▶ [Directions for this task]: Each line from the one containing "Open the 回收站 recycle bin icon" to the end of the entries is to be repeated exactly, and no other line.

Stored items:
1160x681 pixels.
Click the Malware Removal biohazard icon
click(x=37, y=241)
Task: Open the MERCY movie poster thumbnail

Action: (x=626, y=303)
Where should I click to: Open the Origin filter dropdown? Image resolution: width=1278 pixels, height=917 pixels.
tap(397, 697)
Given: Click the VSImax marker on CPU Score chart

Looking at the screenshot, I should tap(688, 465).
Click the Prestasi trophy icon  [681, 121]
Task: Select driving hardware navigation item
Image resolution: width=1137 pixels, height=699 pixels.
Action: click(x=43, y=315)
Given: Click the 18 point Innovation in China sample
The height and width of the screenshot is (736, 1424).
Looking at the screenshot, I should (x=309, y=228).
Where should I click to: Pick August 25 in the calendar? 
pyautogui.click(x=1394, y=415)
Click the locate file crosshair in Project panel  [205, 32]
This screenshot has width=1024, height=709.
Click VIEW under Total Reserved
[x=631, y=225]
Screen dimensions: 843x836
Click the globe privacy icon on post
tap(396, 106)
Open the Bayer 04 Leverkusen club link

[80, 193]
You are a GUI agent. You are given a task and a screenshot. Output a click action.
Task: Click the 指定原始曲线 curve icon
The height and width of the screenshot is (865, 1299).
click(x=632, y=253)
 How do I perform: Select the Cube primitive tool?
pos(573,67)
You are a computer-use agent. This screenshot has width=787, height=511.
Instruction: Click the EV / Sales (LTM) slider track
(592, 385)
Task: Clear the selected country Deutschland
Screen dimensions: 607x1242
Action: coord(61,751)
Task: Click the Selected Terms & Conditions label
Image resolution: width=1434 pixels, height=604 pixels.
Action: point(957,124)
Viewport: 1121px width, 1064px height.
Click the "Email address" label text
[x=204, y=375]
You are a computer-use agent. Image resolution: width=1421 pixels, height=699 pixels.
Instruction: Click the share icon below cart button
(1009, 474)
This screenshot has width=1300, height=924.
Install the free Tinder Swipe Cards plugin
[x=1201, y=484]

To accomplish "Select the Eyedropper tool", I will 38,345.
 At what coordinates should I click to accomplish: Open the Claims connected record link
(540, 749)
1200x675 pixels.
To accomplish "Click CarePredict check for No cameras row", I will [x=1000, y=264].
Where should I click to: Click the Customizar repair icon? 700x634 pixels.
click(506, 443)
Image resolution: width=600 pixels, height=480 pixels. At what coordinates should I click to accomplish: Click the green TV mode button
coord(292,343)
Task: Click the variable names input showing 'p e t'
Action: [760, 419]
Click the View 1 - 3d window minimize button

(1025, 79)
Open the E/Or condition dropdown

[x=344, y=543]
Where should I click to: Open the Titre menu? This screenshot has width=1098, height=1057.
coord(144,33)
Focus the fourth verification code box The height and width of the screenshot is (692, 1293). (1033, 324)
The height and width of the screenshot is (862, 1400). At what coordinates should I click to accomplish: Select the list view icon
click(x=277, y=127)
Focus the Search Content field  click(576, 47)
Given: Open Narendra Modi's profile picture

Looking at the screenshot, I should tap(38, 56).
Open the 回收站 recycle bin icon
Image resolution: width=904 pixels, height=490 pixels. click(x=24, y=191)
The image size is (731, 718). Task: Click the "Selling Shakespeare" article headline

▶ [Result for this task]:
Open the 回收站 recycle bin icon
Image resolution: width=904 pixels, height=490 pixels. click(x=24, y=191)
The image size is (731, 718). Task: Click the "Selling Shakespeare" article headline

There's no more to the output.